> REQUIRED WORK
Copy each entry precisely as written, and do not carry over the pictures.

> INPUT RECORDS
-.-.-

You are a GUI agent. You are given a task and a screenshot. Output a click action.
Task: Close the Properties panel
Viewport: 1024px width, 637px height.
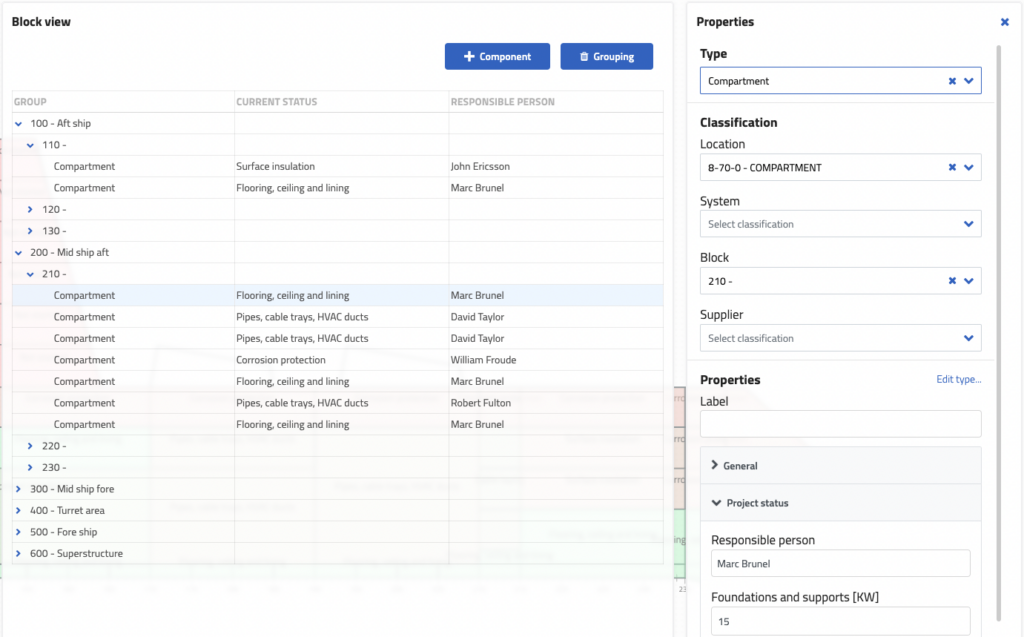pyautogui.click(x=1004, y=21)
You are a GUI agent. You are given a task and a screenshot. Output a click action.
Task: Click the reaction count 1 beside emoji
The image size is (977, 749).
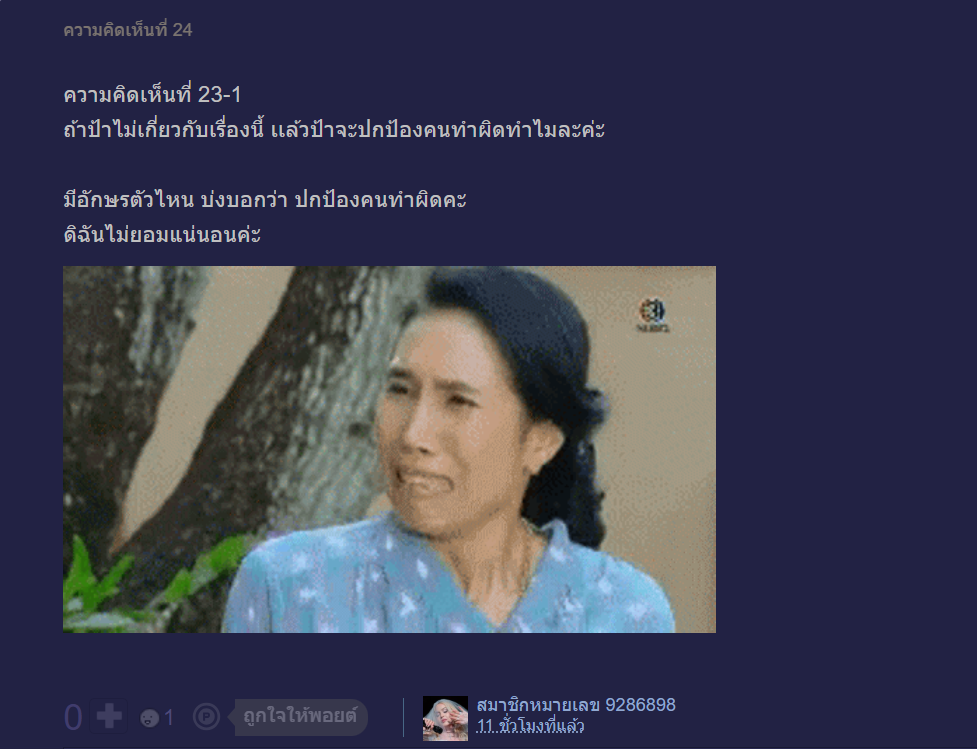(x=168, y=718)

-.-.-

> ANSWER AREA
You are a GUI agent. You are given a task and a screenshot. Output a click action.
Task: Close the Properties panel
Viewport: 1024px width, 637px height.
pyautogui.click(x=1004, y=21)
You are a GUI agent. You are given a task and a screenshot. Output a click action.
Task: Click the reaction count 1 beside emoji
The image size is (977, 749).
(x=168, y=718)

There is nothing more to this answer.